PROVIDED RECORDS:
▬▬▬▬▬▬▬▬▬▬

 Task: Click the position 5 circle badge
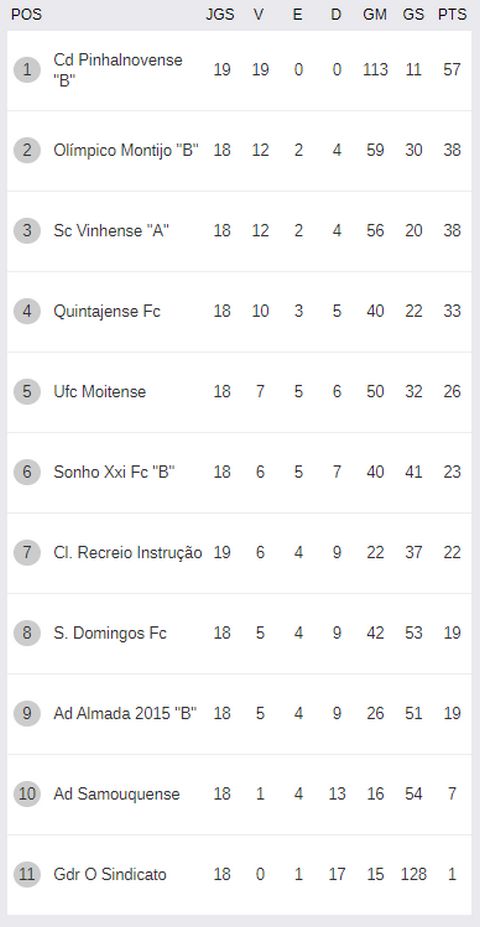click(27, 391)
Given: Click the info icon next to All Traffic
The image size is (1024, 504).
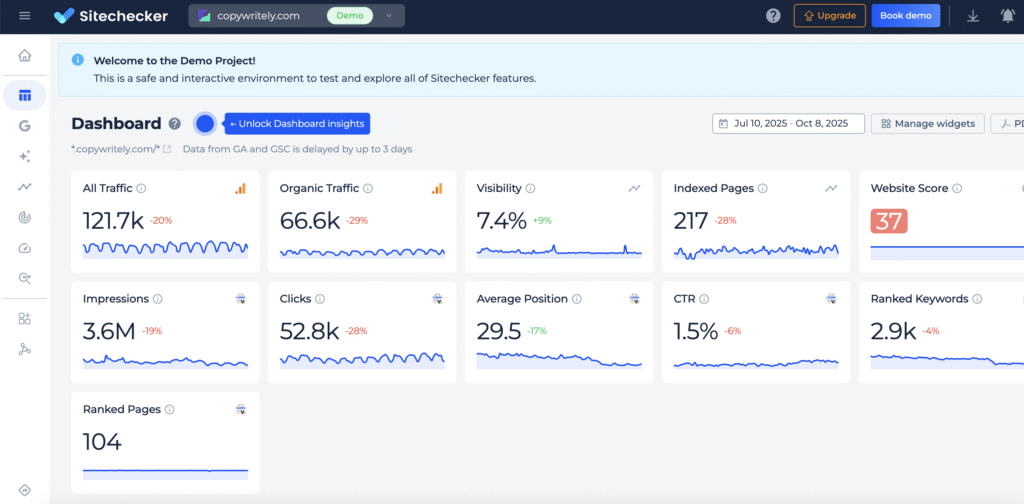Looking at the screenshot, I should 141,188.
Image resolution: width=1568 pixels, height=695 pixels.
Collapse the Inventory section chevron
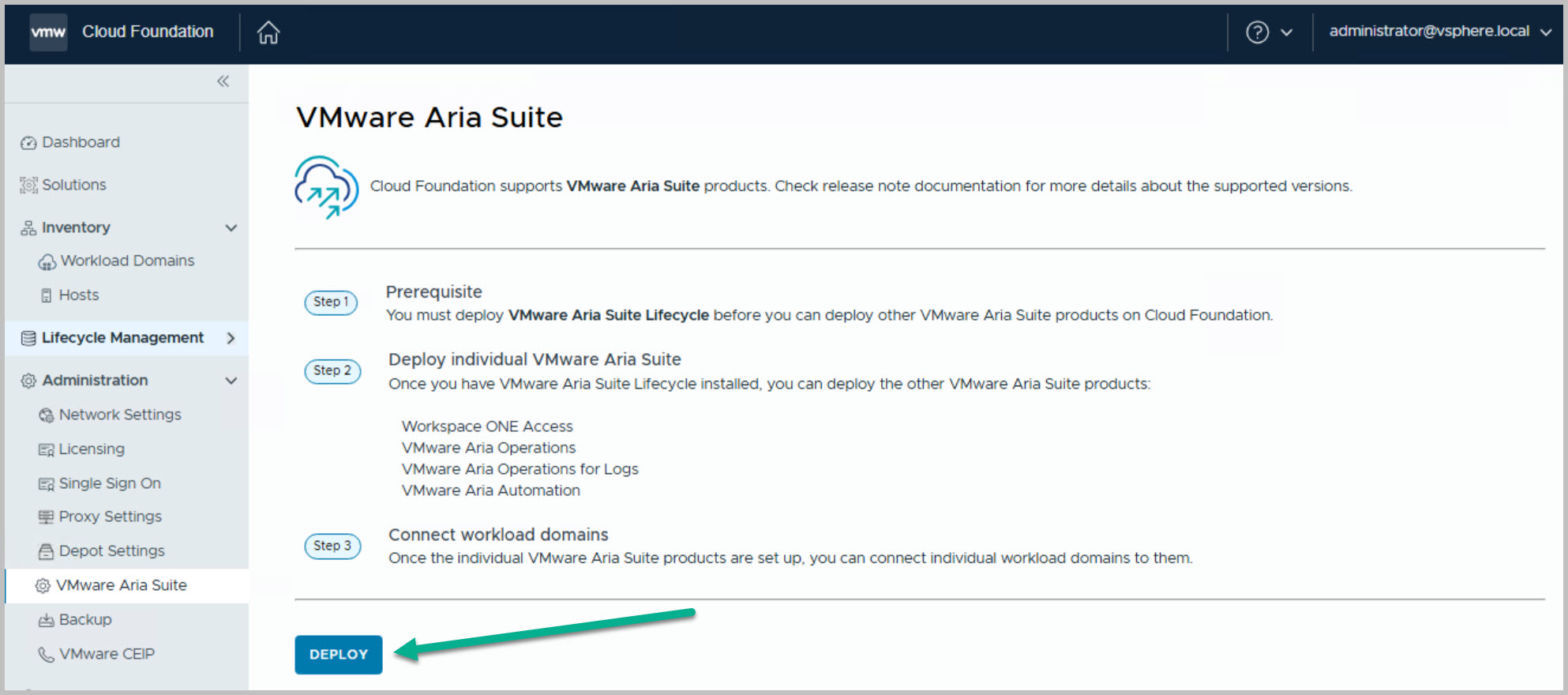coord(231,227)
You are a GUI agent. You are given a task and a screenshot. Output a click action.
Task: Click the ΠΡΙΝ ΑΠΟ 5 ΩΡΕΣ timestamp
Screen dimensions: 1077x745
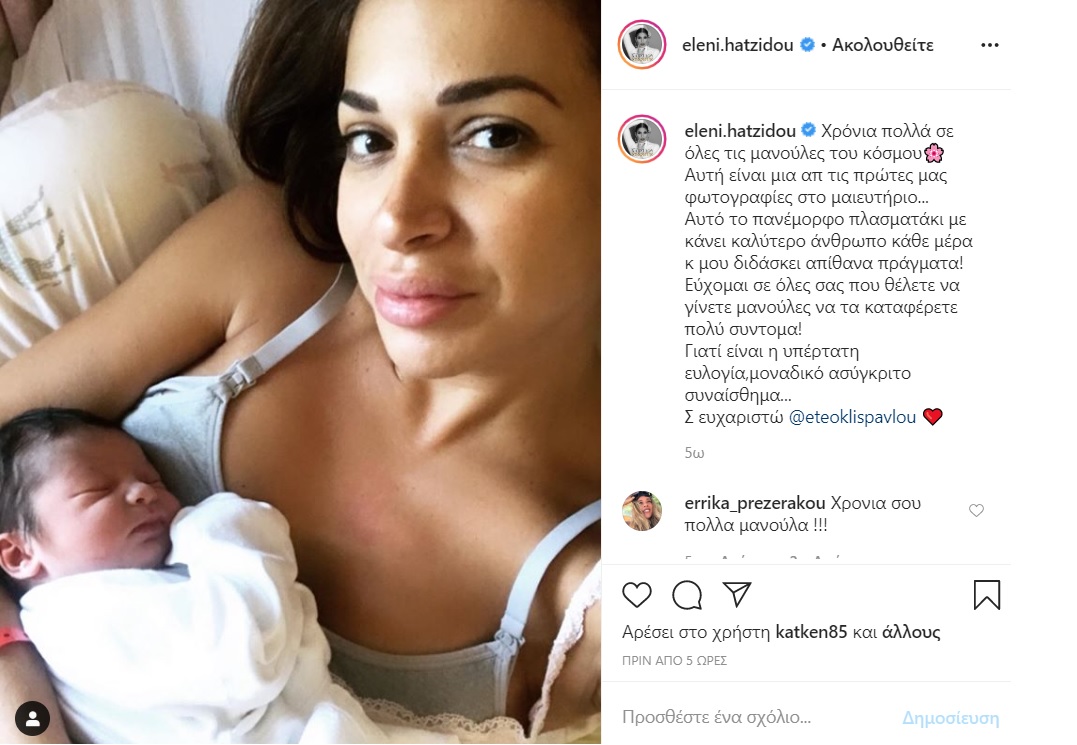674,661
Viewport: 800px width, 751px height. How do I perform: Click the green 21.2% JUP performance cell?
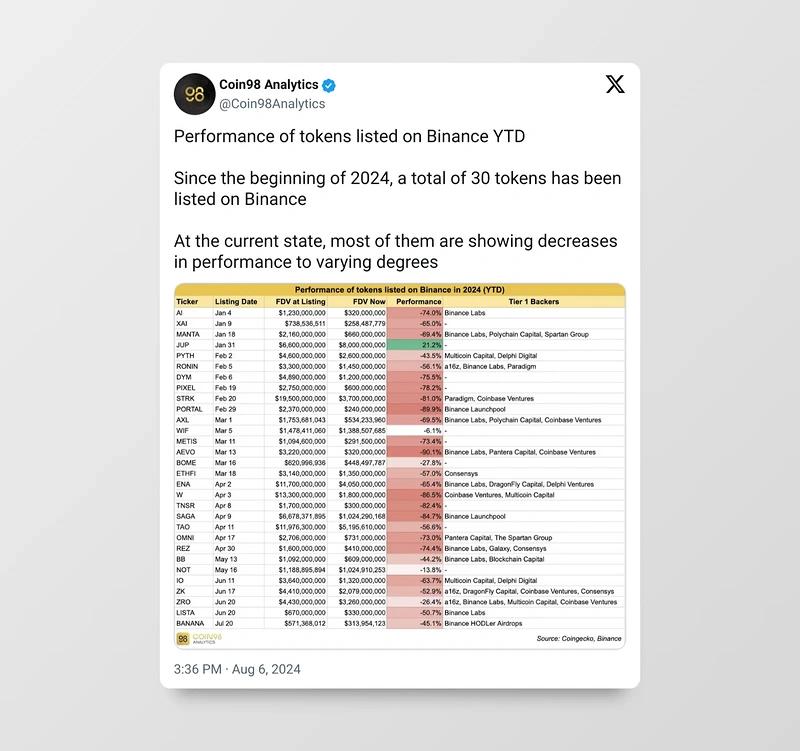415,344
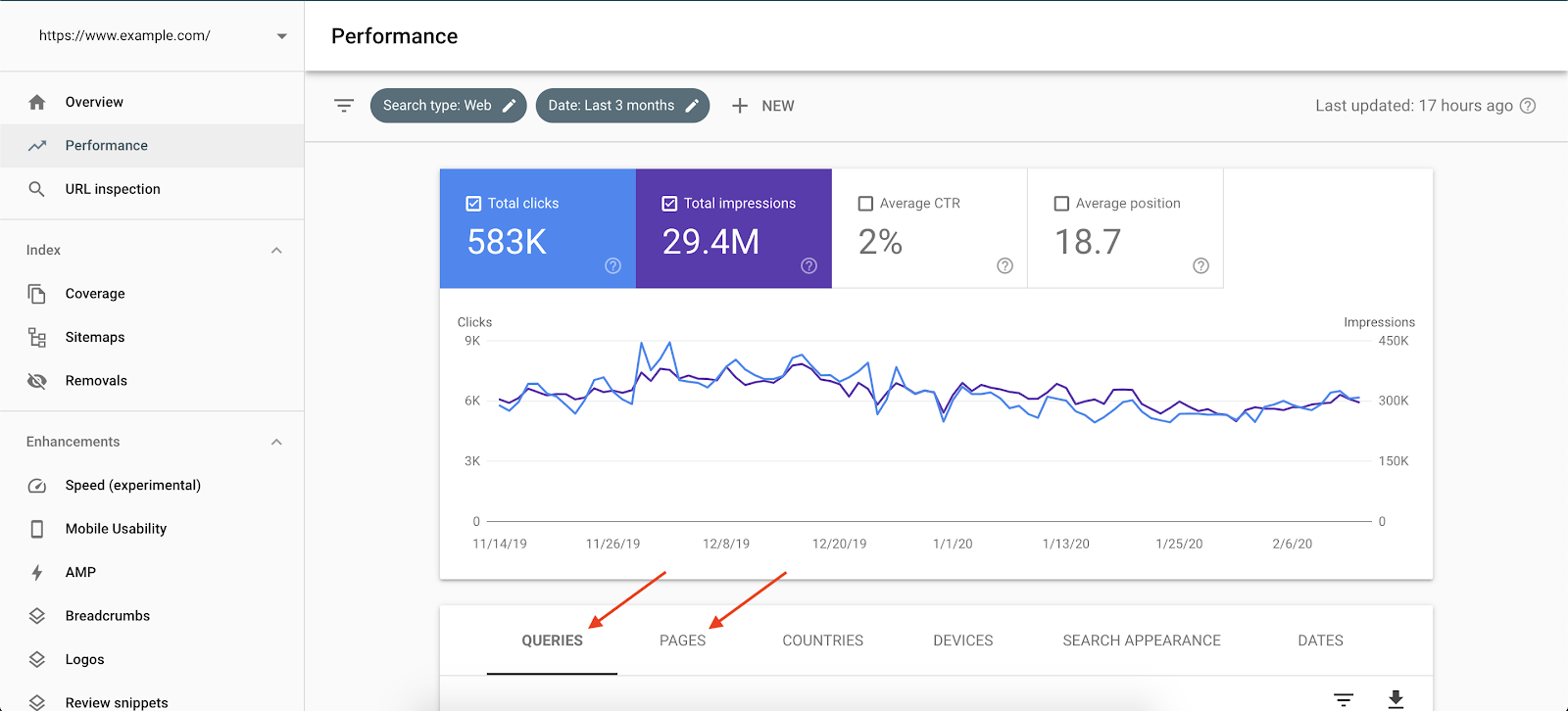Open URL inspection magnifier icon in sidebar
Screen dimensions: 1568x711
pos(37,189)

▬▬▬▬▬▬▬▬▬▬

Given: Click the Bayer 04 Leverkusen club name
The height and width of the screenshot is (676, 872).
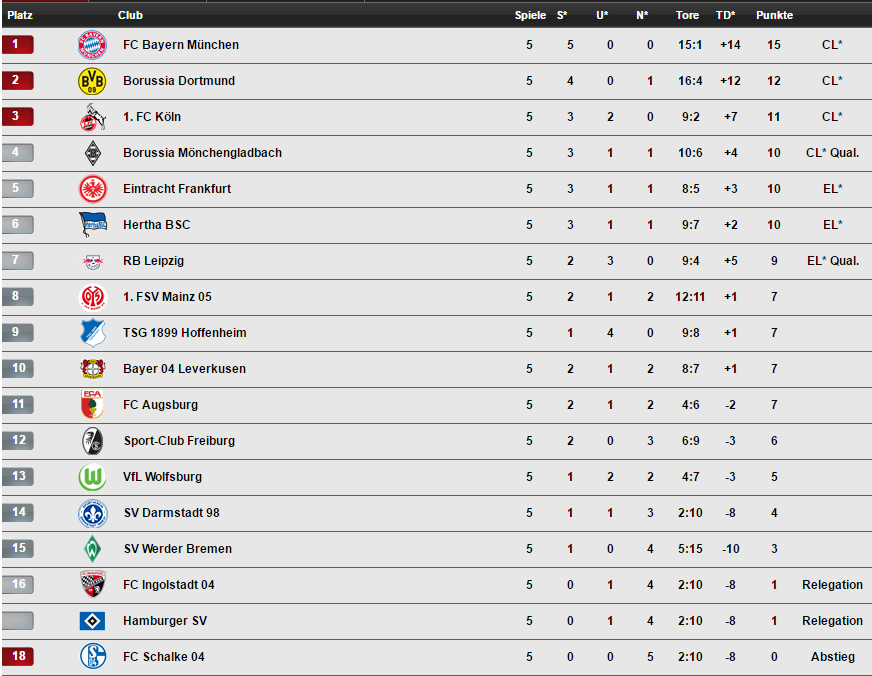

▬▬▬▬▬▬▬▬▬▬

WHAT YOU HAVE TO DO: Up in the listing, locate the line with "Task: Click the position 5 circle badge"; print it and every line after it down to the line with "You are a GUI", which is included too. Skip the pictures.

TASK SOLUTION:
 Task: Click the position 5 circle badge
click(27, 391)
Given: Click the info icon next to All Traffic
The image size is (1024, 504).
Looking at the screenshot, I should 141,188.
Image resolution: width=1568 pixels, height=695 pixels.
Collapse the Inventory section chevron
coord(231,227)
You are a GUI agent. You are given a task and a screenshot. Output a click action.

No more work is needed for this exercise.